## What this task involves
Retype the rows word for word, from the line containing "is (1299, 477)." through the end of the rows.

Saved data entries
*** Begin section ***

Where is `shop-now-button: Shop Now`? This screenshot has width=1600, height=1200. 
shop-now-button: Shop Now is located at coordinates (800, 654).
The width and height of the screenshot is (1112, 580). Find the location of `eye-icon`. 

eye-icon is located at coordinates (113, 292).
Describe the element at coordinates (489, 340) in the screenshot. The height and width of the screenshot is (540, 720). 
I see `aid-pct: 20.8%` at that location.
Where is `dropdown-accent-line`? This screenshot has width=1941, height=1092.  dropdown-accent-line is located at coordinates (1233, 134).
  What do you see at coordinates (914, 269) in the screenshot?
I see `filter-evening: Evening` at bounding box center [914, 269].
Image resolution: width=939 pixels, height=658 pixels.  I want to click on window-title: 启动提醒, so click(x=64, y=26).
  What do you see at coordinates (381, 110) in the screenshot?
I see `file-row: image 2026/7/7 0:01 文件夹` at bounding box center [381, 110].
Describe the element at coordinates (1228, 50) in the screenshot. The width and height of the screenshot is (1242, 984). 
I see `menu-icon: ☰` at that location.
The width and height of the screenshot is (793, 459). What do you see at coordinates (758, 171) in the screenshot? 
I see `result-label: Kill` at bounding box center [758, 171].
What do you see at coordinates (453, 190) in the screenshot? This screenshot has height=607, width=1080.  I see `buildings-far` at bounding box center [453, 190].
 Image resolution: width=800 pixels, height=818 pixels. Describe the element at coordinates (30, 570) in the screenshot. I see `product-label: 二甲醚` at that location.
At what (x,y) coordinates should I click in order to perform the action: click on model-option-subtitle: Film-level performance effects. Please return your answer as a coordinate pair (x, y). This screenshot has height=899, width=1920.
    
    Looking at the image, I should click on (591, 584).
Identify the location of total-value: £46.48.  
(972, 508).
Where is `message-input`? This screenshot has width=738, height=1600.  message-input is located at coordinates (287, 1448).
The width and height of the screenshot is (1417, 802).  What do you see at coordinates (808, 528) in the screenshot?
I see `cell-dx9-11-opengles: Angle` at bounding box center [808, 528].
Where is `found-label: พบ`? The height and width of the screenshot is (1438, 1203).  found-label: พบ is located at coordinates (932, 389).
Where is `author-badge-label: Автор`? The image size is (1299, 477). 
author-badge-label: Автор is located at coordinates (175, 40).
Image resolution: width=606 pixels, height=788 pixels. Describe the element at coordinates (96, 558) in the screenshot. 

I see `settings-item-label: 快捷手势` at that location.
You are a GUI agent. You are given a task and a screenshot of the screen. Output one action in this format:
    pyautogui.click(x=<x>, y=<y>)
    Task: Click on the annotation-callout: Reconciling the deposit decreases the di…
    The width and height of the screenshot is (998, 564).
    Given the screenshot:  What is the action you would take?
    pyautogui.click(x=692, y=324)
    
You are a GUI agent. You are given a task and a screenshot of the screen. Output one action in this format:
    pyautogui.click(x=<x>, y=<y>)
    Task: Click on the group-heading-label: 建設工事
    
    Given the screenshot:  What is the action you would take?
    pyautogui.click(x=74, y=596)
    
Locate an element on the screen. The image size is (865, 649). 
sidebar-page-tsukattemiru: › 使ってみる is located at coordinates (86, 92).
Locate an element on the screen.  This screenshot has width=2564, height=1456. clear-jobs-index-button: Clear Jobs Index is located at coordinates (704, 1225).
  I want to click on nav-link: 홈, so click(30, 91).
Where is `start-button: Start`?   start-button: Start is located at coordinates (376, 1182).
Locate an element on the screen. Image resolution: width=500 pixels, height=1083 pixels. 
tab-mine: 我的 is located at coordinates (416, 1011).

*** End section ***

## Answer area
Where is `author-badge-label: Автор`? The image size is (1299, 477). 
author-badge-label: Автор is located at coordinates (175, 40).
Image resolution: width=606 pixels, height=788 pixels. Describe the element at coordinates (96, 558) in the screenshot. 

I see `settings-item-label: 快捷手势` at that location.
You are a GUI agent. You are given a task and a screenshot of the screen. Output one action in this format:
    pyautogui.click(x=<x>, y=<y>)
    Task: Click on the annotation-callout: Reconciling the deposit decreases the di…
    The width and height of the screenshot is (998, 564).
    Given the screenshot:  What is the action you would take?
    pyautogui.click(x=692, y=324)
    
You are a GUI agent. You are given a task and a screenshot of the screen. Output one action in this format:
    pyautogui.click(x=<x>, y=<y>)
    Task: Click on the group-heading-label: 建設工事
    
    Given the screenshot:  What is the action you would take?
    pyautogui.click(x=74, y=596)
    
Locate an element on the screen. The image size is (865, 649). 
sidebar-page-tsukattemiru: › 使ってみる is located at coordinates (86, 92).
Locate an element on the screen.  This screenshot has width=2564, height=1456. clear-jobs-index-button: Clear Jobs Index is located at coordinates (704, 1225).
  I want to click on nav-link: 홈, so click(30, 91).
Where is `start-button: Start`?   start-button: Start is located at coordinates (376, 1182).
Locate an element on the screen. Image resolution: width=500 pixels, height=1083 pixels. 
tab-mine: 我的 is located at coordinates (416, 1011).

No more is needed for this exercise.